Deepwater Oil Fields Have Small Environmental Footprint | The Institute for Creation Research
Deepwater Oil Fields Have Small Environmental Footprint
Recently, geologist Harry S. Pettingill has found that deepwater oil and gas fields may be more environmentally friendly than first thought.1 In this day and age of trying to find an energy source that makes the smallest environmental impact, we may have overlooked a solution right below our feet…or actually, deep beneath the ocean.

Heather Saucier summarized Pettingill’s findings in the April issue of The AAPG Explorer, noting that size matters when it comes to viable energy sources.1 Pettingill calculated something he called reserve density, by comparing the energy output to the surface area involved. Reserve density is measured in barrels of oil equivalent (energy equivalent to a barrel of oil) per square meter of land. He found that the deepwater Gulf of Mexico field known as Mars has the highest reserve density of all at about 40 boe/m2.1 He also found that many other giant deepwater fields also have high reserve density values, such Israel’s offshore Tamar gas field coming in at about 15 boe/m2.

Supergiant Mars field has an estimated 2.3 billion barrels of oil trapped in a surface area of about 36 square miles. It has 14 pay zones all packed in an area smaller than George Bush Intercontinental Airport, Houston.1

Pettingill told The AAPG Explorer,

If we’re looking for efficient sources of energy with manageable environmental footprints, deepwater may be the place to look. Most notably, about half the reserves of the deepwater giant fields are natural gas, which emits far lower emissions than coal or oil. Since there is abundant supply and the economics can be favorable, many see it as the bridge fuel between now and the day that renewables and safe nuclear can provide a more substantial portion of our global energy mix.1

Pettingill also calculated something he called the power density. This is equivalent to the amount of power that can be generated in watts per square meter. And again, Mars field topped the list at 500 watts/m2. Tamar field came in second in power density at about 100 watts/m2.1 Other sources of energy, like a typical nuclear powerplant, came in at about 50 watts/m2 or far less. Renewable sources of energy, like solar farms and wind farms and even corn ethanol, all came in under 10 watts/m2.1

While at Noble Energy, Pettingill helped in the discovery of Israel’s massive offshore Tamar gas field, stating,

The day we turned on the Tamar gas field, Israel was able to replace coal with natural gas as the primary feedstock to their powerplants. Prior to that day, they never had a substantial reliable natural gas source, and now they are exporting gas.1

Doing the math, Pettingill determined that using corn ethanol instead of the gas from Tamar field would require planting corn fields that were 11 times bigger the entire nation of Israel.1 And to replace Mars field with corn ethanol would require over half of the state of Texas to be covered with corn fields.1

Pettingill summarized his findings,

Oil and gas are still good. What we do matters. We are delivering something that cannot be replaced in an economically competitive way. But the message here is that deepwater production is economically friendly and environmentally sound.1

The oil and gas deposits we find today are from marine algae, buried rapidly in mud and clay during the global Flood.2 Oil and gas can form quickly under the right conditions.3 And oil cannot be millions of years old because it is composed of organic compounds, like dinosaur soft tissue, that cannot last for millions of years.

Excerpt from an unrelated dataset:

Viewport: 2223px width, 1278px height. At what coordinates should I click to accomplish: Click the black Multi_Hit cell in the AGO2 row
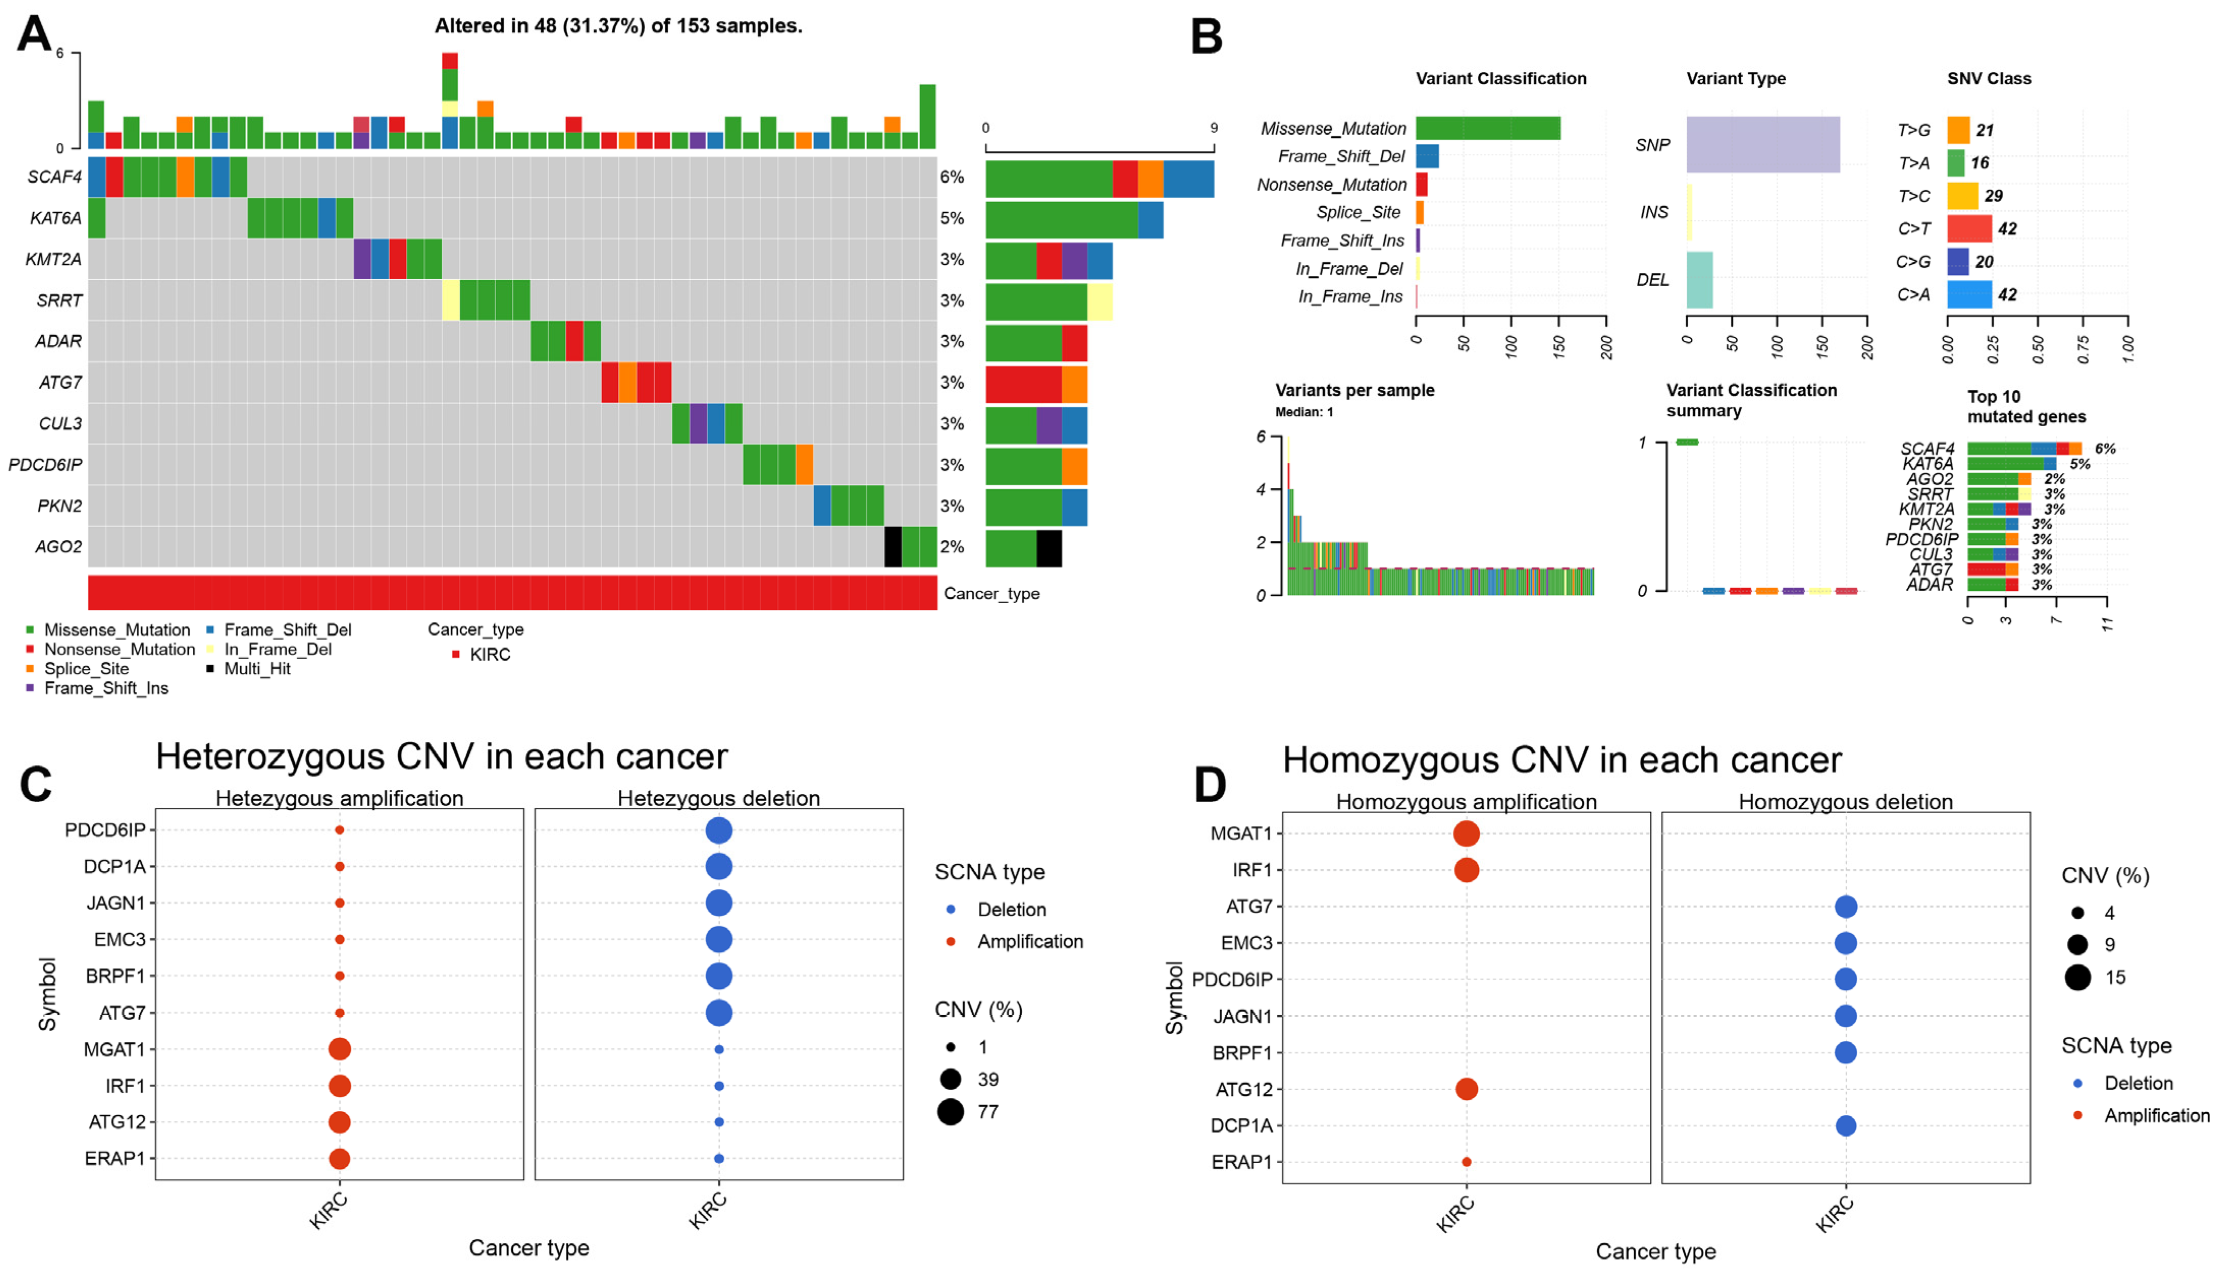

God provided oil and natural gas energy resources for our generation while destroying the ancient world in judgement for their wickedness. He had a plan. He anticipated our needs today even before we knew we would need them. That’s Divine Providence.2

References
1. Saucier, H. 2020. Power density shows deepwater fields as most environmentally friendly energy source. The AAPG Explorer. 41(4): 20-21.
2. Clarey, T. 2020. Carved in Stone. Dallas, TX: Institute for Creation Research, 418-445.
3. Thomas, B. One-Hour Oil Production? Creation Science Update. Posted on ICR.org January 13, 2014, accessed April 23, 2020.

*Dr. Clarey is Research Associate at the Institute for Creation Research and earned his doctorate in geology from Western Michigan University.